◆ **Excerpt to read**
▽

Today's News and Commentary

About pharma

Mallinckrodt files for Chapter 11 bankruptcy: “Opioid claims against the company are to be channeled into one or more trusts which would receive $1.6 billion in structured payments. The company also agreed to pay $260 million over seven years to settle claims it knowingly underpaid Medicaid for Acthar. 
In the bankruptcy filing, Mallinckrodt listed both assets and liabilities in the range of $1 billion to $10 billion. 
The company will continue to operate as normal as it restructures for bankruptcy.”

Health officials scrambling to produce Trump's ‘last-minute’ drug cards by Election Day:”Caught by surprise by President Donald Trump’s promise to deliver drug-discount cards to seniors, health officials are scrambling to get the nearly $8 billion plan done by Election Day, according to five officials and draft documents obtained by POLITICO.”

About health insurance

Trends in Subsidized and Unsubsidized Enrollment [for ACA Exchange Plans]: Among the findings in this report from CMS:

  • “From plan years 2016 to 2019, unsubsidized enrollment declined by 2.8 million people, representing a 45 percent drop nationally. At the state level, the percentage change in unsubsidized enrollment over this period ranged from a 4 percent drop in Rhode Island to a 90 percent drop in Iowa.

△

◆ **Supplied data**
▽

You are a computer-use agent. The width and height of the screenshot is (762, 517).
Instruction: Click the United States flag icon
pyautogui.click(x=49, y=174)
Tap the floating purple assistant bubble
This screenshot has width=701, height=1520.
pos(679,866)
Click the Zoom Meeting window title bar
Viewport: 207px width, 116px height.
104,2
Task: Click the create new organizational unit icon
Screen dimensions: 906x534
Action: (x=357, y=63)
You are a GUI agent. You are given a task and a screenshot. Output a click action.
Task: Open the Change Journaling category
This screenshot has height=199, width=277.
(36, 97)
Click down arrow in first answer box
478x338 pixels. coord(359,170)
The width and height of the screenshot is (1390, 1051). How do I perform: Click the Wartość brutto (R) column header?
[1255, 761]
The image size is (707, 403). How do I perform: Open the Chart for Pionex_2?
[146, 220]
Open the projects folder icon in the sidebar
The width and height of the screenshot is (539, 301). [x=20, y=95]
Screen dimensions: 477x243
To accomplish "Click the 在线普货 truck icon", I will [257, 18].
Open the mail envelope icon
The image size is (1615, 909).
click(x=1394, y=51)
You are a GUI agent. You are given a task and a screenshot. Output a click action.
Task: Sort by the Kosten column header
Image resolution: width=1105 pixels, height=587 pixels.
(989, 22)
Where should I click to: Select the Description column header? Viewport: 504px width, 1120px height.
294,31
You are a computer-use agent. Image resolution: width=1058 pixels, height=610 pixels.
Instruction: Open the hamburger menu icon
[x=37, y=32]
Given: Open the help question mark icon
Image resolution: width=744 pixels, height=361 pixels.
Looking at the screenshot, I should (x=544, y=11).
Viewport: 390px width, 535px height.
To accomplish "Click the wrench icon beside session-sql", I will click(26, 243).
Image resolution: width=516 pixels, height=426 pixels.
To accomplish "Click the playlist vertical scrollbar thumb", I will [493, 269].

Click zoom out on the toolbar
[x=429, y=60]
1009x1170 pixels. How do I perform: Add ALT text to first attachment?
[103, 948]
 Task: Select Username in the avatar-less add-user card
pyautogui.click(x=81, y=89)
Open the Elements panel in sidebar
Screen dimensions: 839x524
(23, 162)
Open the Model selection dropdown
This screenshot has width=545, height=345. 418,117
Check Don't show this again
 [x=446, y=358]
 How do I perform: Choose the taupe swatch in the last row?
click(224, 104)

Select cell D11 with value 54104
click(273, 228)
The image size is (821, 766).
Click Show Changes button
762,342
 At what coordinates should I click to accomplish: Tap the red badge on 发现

△

◆ **Questions on the material**
A - Repeat everything in the health news roundup from "About pharma" down to "Medicaid for Acthar.".
B - According to the health news roundup, how much did Mallinckrodt agree to pay to settle claims that it knowingly underpaid Medicaid for Acthar?
The listing is separate material and does not belong to the health news roundup.

◆ **Answers in order**
A -
About pharma

Mallinckrodt files for Chapter 11 bankruptcy: “Opioid claims against the company are to be channeled into one or more trusts which would receive $1.6 billion in structured payments. The company also agreed to pay $260 million over seven years to settle claims it knowingly underpaid Medicaid for Acthar.

B - $260 million over seven years.